Big new top level domain applicant finds odd results with digital archery system.
Digital archery, which creates a secondary timestamp for new TLD applications that will determine how they are batched, is run through ICANN’s TLD Application System (TAS).
This is the same system that was taken offline for over a month due to a security glitch that allowed some competing applicants to see limited data from other applicants.
So you don’t suppose there could be problems with digital archery, too?
One of the larger top level domain applicants, Top Level Domain Holdings, Inc., says it has discovered some odd results in the digital archery test system that may point to technical problems.
[Update: ICANN confirmed there was a problem. It wasn’t with the recorded data, but only displayed data. Still, this doesn’t instill confidence.]
TLDH has built a system designed to get good results in digital archery. But its tests have shown strange outliers when it clicks 1 to 5 milliseconds earlier than the target time in digital archery.

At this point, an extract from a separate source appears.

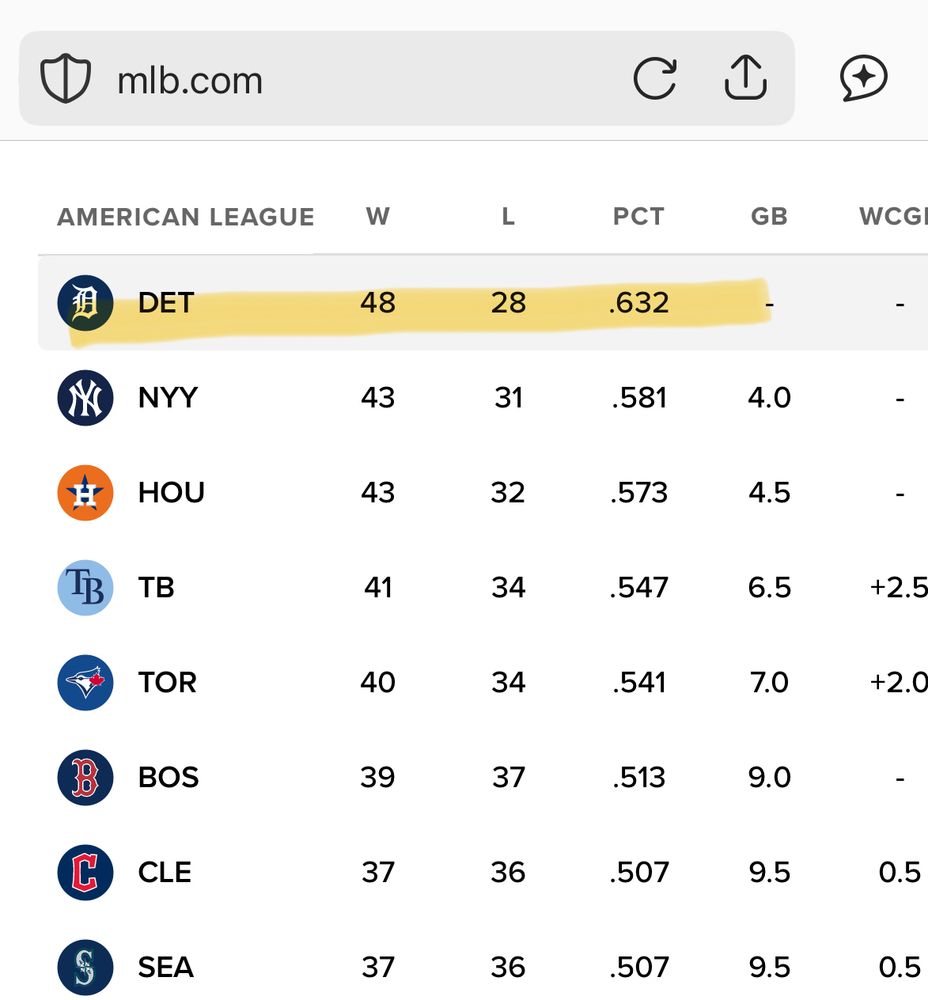Click the GB column header
Viewport: 928px width, 1000px height.
point(769,217)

Of course, it’s entirely possible this is something on TLDH’s side. But ICANN doesn’t deserve the benefit of the doubt anymore.
ICANN has responded to TLDH’s blog past on Twitter, saying “we’re aware of the issue you raised & are looking into it…” and asking others with similar issues to notify it.
I still stand by my claim that digital archery is a very dumb idea. I think Antony Van Couvering does a good job of explaining why in his post.